Domenica 10 marzo 2024 ore 17:35

Con Annamaria Guarnieri e Adalberto Andreani
Regia Marco Parodi

Agota Kristof (30.10.1935-27.07.2011), è cresciuta nella “piccola città” (come da lei viene chiamata) di Körszeg in Ungheria. Nel 1956 (data significativa nella storia ungherese), una notte, con un bambino di quattro mesi in braccio, ha attraversato la frontiera con l’Austria, e da lì, ormai con uno stabile statuto di profuga, si è trasferita in Svizzera, per lavorare dieci ore al giorno in una fabbrica di orologi. Vive diverso tempo a Neuchâtel, scrivendo, oltre ai romanzi, numerose pièces teatrali. Scrive la traduttrice Elisabetta Rasy nell’introduzione edita da Einaudi:

Sia nell’Ora grigia, sia nella Chiave dell’ascensore è messo in scena un sacrificio (…). Nel primo dramma, una prostituta ormai vecchia e un suo antico abituale cliente s’incontrano per quella che sarà l’ultima volta: non è più il corpo a parlare adesso fra di loro, ma la voce, alla quale è affidato il compito – tardivo, forse inefficace – di ristabilire la verità della loro vita, della loro identità annientata dalla routine ottusa dei loro incontri sessuali (…).

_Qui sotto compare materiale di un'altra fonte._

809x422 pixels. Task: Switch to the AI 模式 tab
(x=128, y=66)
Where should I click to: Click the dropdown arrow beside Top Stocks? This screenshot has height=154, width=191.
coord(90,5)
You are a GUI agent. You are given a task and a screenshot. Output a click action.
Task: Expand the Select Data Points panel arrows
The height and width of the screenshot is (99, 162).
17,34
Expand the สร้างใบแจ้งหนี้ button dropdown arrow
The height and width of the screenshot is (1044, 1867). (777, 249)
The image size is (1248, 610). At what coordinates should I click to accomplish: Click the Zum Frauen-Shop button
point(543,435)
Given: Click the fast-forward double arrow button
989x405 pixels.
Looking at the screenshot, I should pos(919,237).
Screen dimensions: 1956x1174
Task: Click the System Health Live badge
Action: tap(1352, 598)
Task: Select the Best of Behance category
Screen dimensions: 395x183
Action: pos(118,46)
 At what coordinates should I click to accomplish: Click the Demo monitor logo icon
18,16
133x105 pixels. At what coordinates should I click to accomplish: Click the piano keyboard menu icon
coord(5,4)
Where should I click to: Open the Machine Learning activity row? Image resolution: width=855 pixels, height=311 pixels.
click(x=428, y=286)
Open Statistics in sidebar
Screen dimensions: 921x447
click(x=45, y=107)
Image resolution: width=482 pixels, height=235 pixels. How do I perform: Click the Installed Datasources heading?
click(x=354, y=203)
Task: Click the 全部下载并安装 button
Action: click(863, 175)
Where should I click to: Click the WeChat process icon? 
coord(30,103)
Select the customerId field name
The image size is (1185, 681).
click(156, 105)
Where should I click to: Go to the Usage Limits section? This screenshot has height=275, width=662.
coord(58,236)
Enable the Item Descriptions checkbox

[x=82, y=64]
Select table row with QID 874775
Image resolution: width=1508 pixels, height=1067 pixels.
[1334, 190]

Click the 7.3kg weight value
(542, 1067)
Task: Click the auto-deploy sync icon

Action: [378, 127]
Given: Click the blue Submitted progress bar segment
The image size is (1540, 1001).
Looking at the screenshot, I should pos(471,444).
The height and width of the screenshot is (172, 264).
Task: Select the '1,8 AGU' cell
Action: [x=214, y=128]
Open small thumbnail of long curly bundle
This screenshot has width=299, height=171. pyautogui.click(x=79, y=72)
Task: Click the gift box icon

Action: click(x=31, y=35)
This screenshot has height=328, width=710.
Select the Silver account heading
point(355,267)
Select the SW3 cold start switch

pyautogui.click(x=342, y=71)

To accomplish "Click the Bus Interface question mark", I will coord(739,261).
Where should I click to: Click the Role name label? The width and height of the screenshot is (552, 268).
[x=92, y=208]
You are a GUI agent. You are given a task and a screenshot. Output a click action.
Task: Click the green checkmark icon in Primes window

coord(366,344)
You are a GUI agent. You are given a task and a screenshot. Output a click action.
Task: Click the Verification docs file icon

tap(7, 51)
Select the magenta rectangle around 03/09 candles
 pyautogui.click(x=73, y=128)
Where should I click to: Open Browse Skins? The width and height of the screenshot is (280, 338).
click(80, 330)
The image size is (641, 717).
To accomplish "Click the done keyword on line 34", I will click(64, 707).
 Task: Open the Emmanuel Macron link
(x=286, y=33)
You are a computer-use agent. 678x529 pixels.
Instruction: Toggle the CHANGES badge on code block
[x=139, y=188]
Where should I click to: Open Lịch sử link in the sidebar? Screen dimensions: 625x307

Gran parte di ciò che accade e soprattutto di ciò che conta, in queste due pièces accade fuori, altrove: la scena di Agota Kristof è un luogo di reclusione, uno spazio concentrazionario. Dove agiscono, mascherati da piccole situazioni intimiste, ampi cerimoniali di tortura e messa a morte. Alle vittime non resta che una chance, nel claustrofobico spazio che sono condannate ad abitare: far sapere che c’è un’altra versione dei fatti. Non c’è coraggio, virtú, grandezza nel conflitto che oppone la prostituta al suo cliente nell’Ora grigia, o la moglie nella Chiave dell’ascensore al marito, e la mano del cielo che s’incarna nel violinista fallito o nel compiacente medico di regime - del regime coniugale che vige nella stanza rotonda alla quale si può accedere solo con l’ascensore - sta all’abietto gioco delle circostanze. Ciò che salva la scena delle relazioni in atto dal perdersi definitivamente in una musica funebre è, appunto, un unico possibile gesto di coraggio che coincide con un gesto di disperata resistenza: la testimonianza di un’altra verità, la verità della vittima.